Russian Serfdom and American Slavery in Popular Fiction, 1870–1900

Friday, January 5, 2018: 4:10 PM
Columbia 9 (Washington Hilton)
Amanda Bellows, New-York Historical Society
My paper, a comparison of literary representations of serfdom and slavery in popular fiction between 1870 and 1900, assesses evolving notions of race, ethnicity, and national identity in two post-emancipation nations, the United States and Russia. Reflecting on the abolition of Russian serfdom (1861) and American slavery (1865), Russian noblemen and Southern planters produced strikingly similar representations of former serfs and slaves during the post-emancipation era.
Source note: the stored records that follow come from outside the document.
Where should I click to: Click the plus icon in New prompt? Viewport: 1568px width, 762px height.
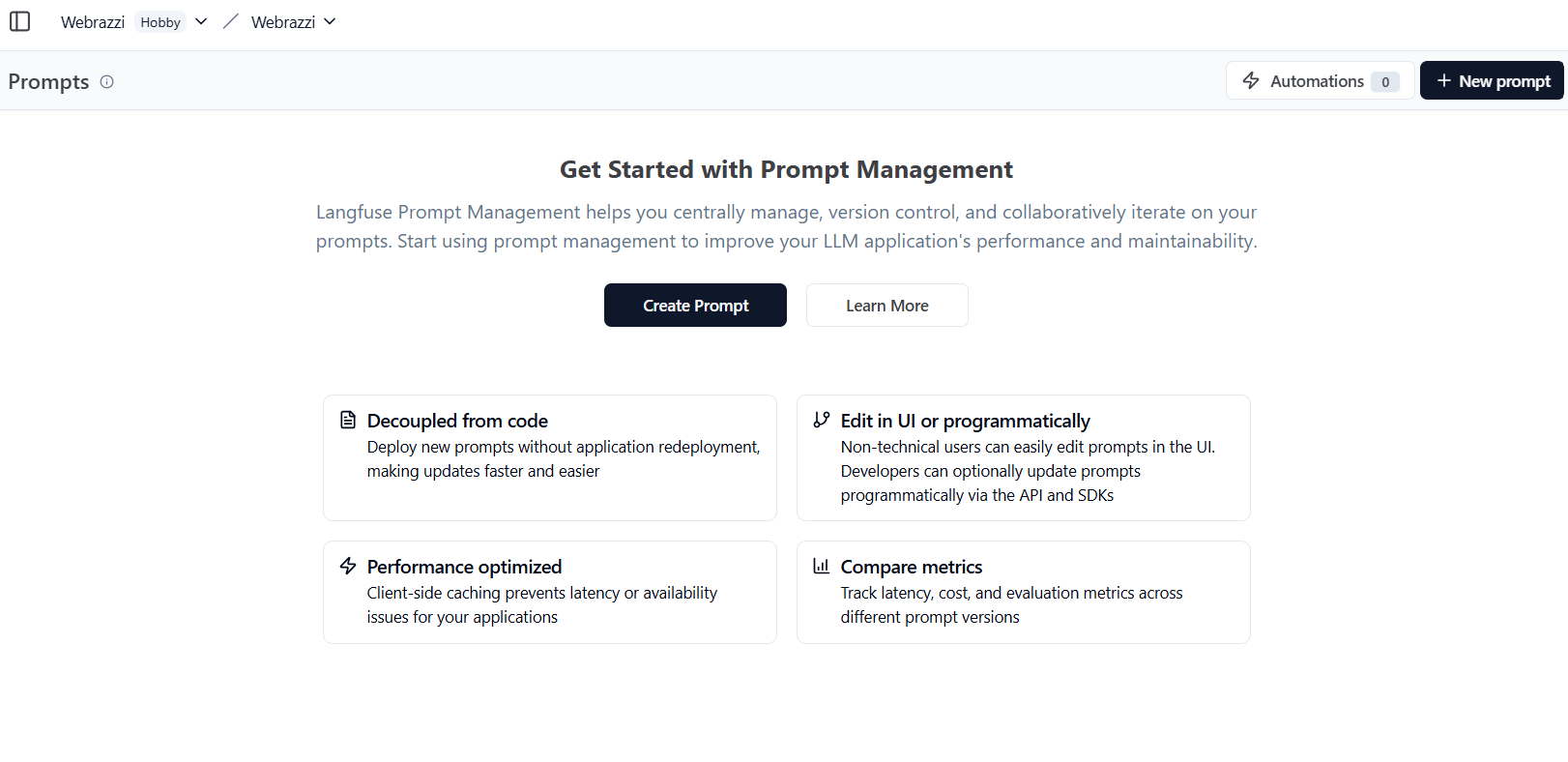click(1443, 80)
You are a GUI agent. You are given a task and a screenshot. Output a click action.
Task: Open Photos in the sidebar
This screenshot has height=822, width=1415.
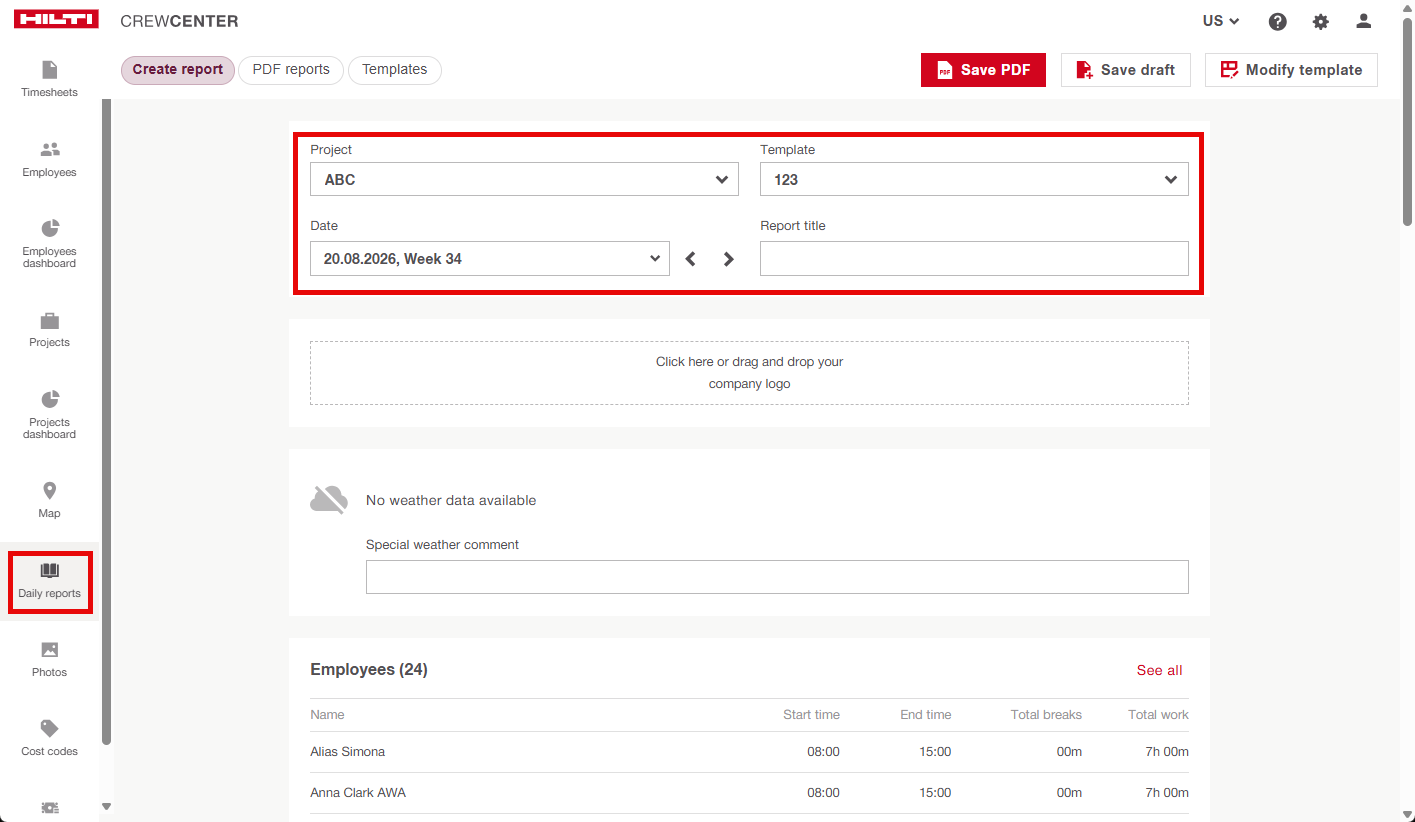pos(49,660)
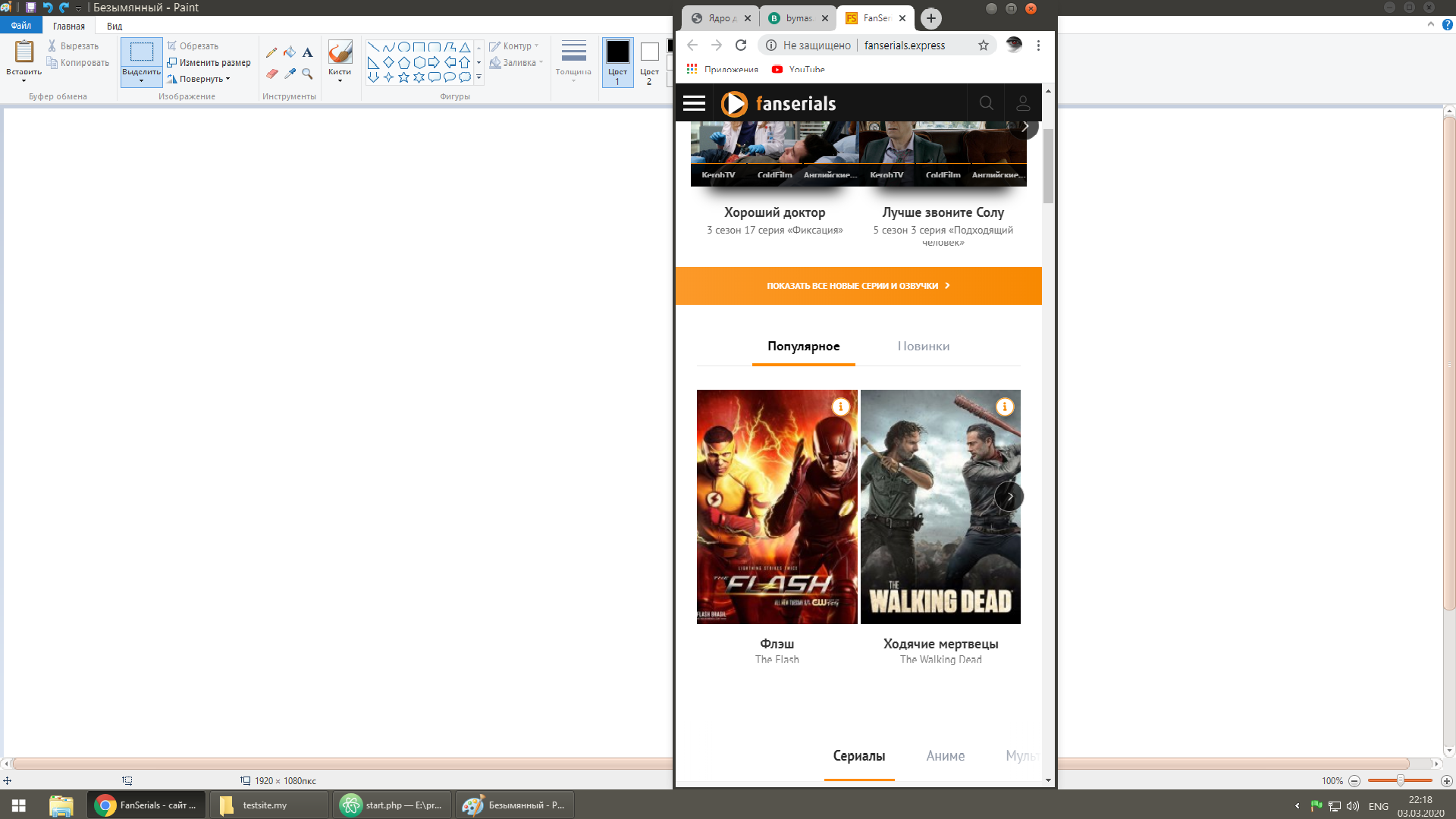
Task: Select the Pencil tool in Paint
Action: (x=271, y=52)
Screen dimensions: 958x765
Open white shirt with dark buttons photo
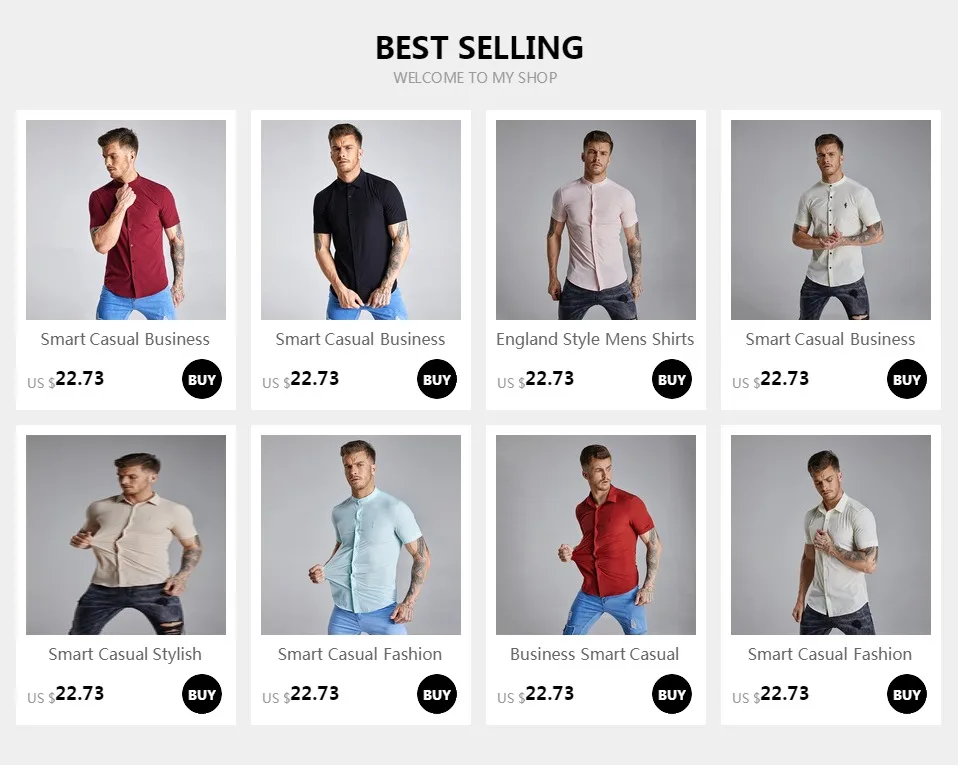[x=831, y=220]
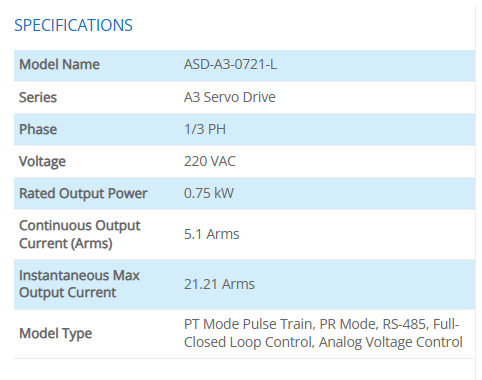Click the bottom border line under Model Type
The image size is (482, 380).
pos(244,359)
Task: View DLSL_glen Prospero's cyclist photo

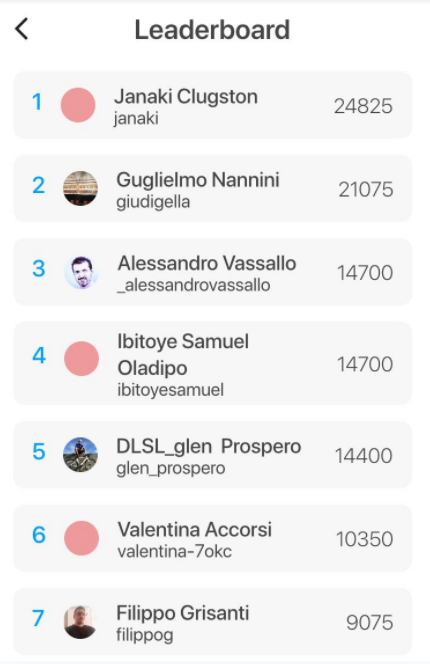Action: click(80, 454)
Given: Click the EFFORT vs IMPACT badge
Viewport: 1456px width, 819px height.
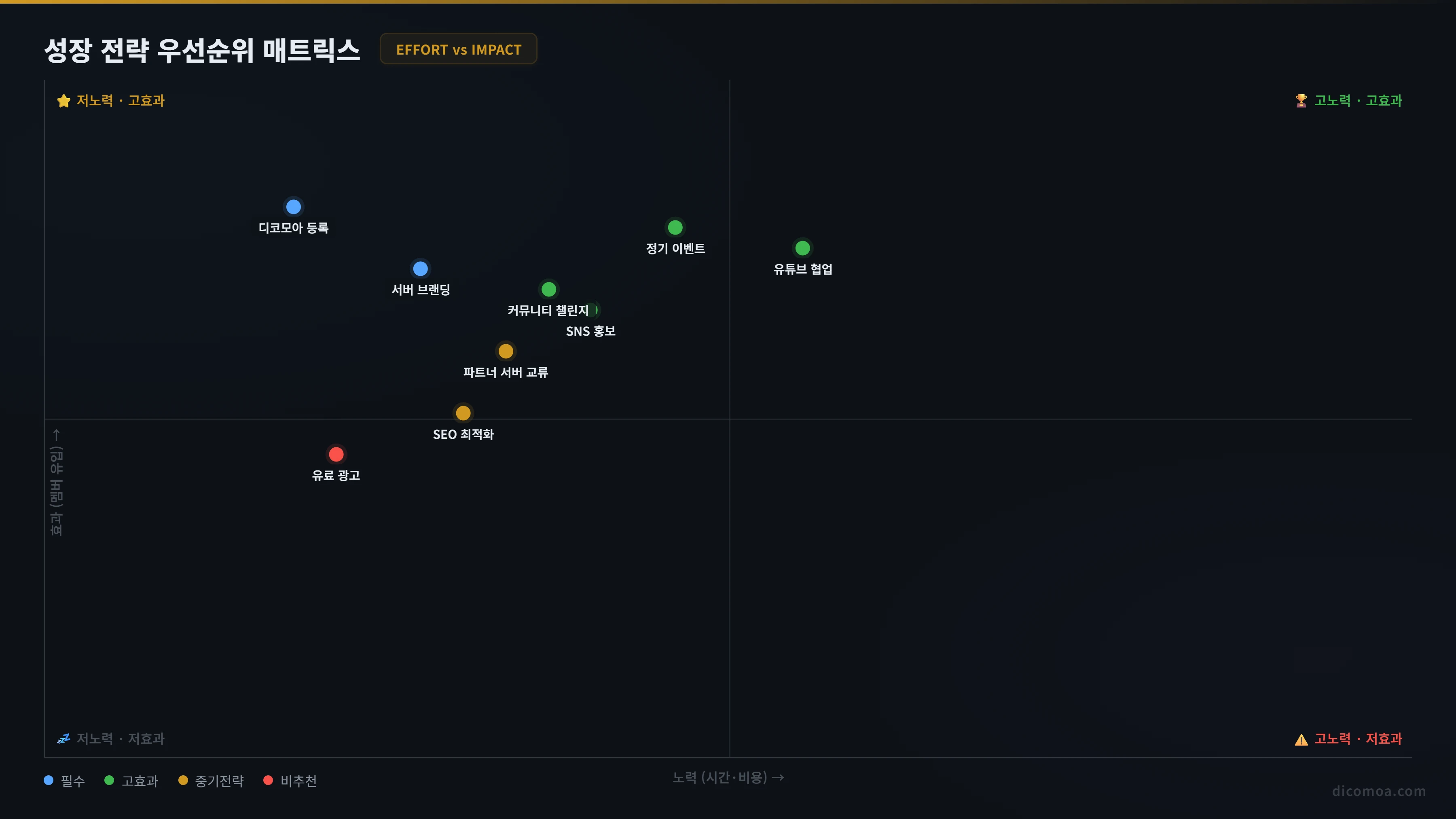Looking at the screenshot, I should 458,49.
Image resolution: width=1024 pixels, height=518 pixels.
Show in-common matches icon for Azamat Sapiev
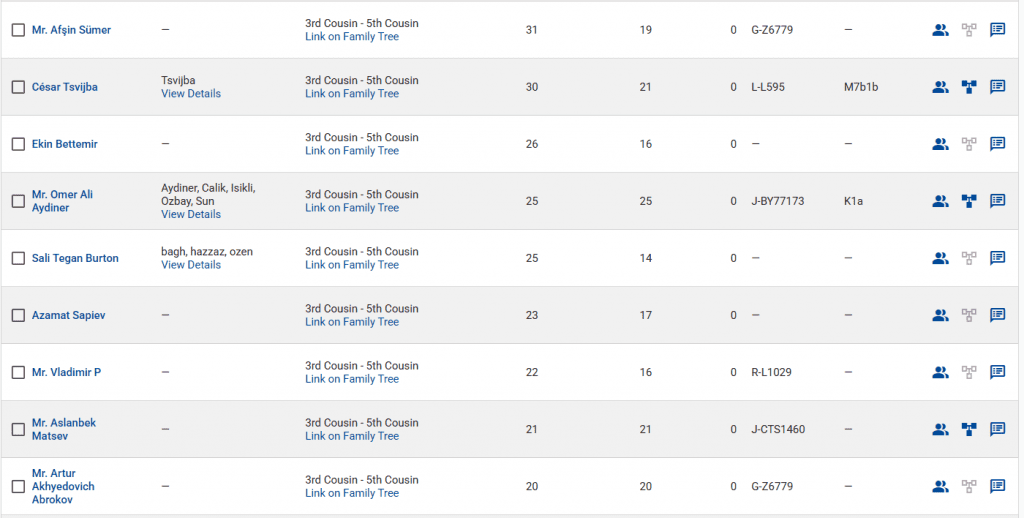940,315
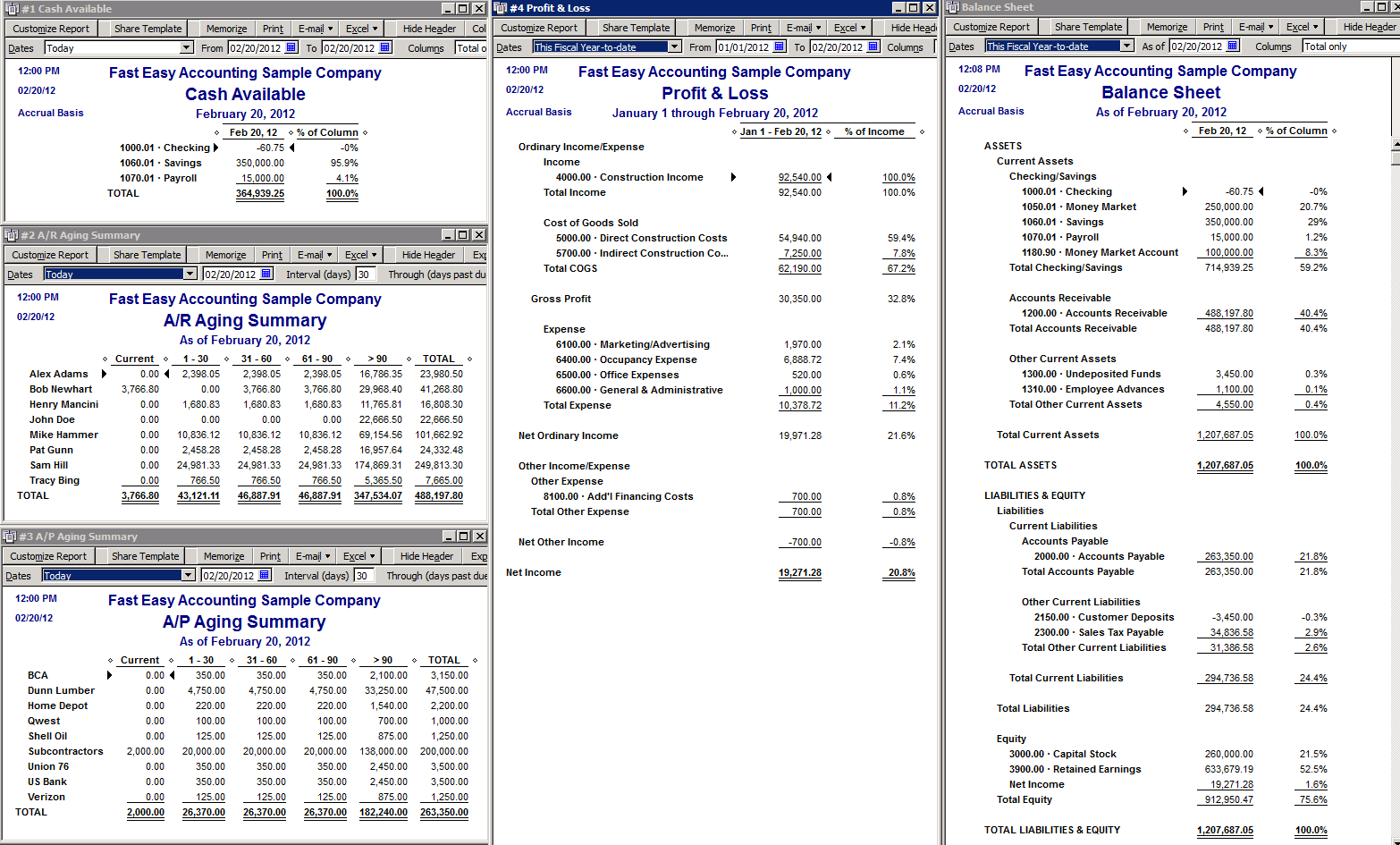Click the report icon in the Balance Sheet title bar
The height and width of the screenshot is (845, 1400).
point(954,7)
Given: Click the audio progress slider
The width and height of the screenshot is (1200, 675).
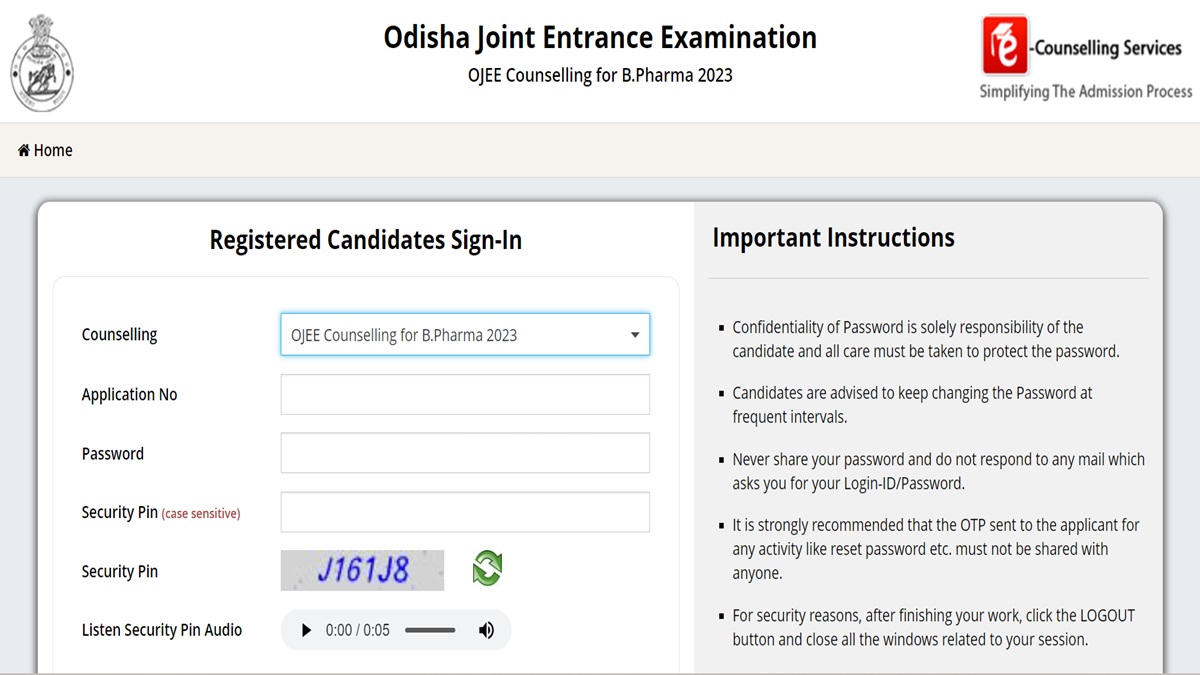Looking at the screenshot, I should [430, 629].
These authors came from a class of men and women who sought to uphold the ideology of civilization in patriarchal, pre-modern societies that were permanently changed by abolition and by the period of modernization that followed. Although Americanists are familiar with Thomas Nelson Page and Joel Chandler Harris, their Russian counterparts, Vsevolod Solov’yov, Evgenii Salias-de-Turnemir, and Grigorii Danilevskii are largely unknown to Western scholars despite their enormous popularity among middle class Russian readers. I argue that these five authors sought to alter popular memories of slavery and serfdom through the production of idealized historical fiction. In their works, they infantilized former bondsmen to justify the supposed paternalism of bondage and produced sentimental images that glossed over the harsh conditions laborers endured. By depicting former bondsmen as contented rural laborers who were devoted to their masters, these writers tapped into audiences’ anxieties about post-emancipation integration. Ultimately, these findings challenge the idea that Southerners' idealization of slavery was exceptional and show how a range of factors including race, class and political/economic power contributed to the creation of corresponding literary representations in disparate countries.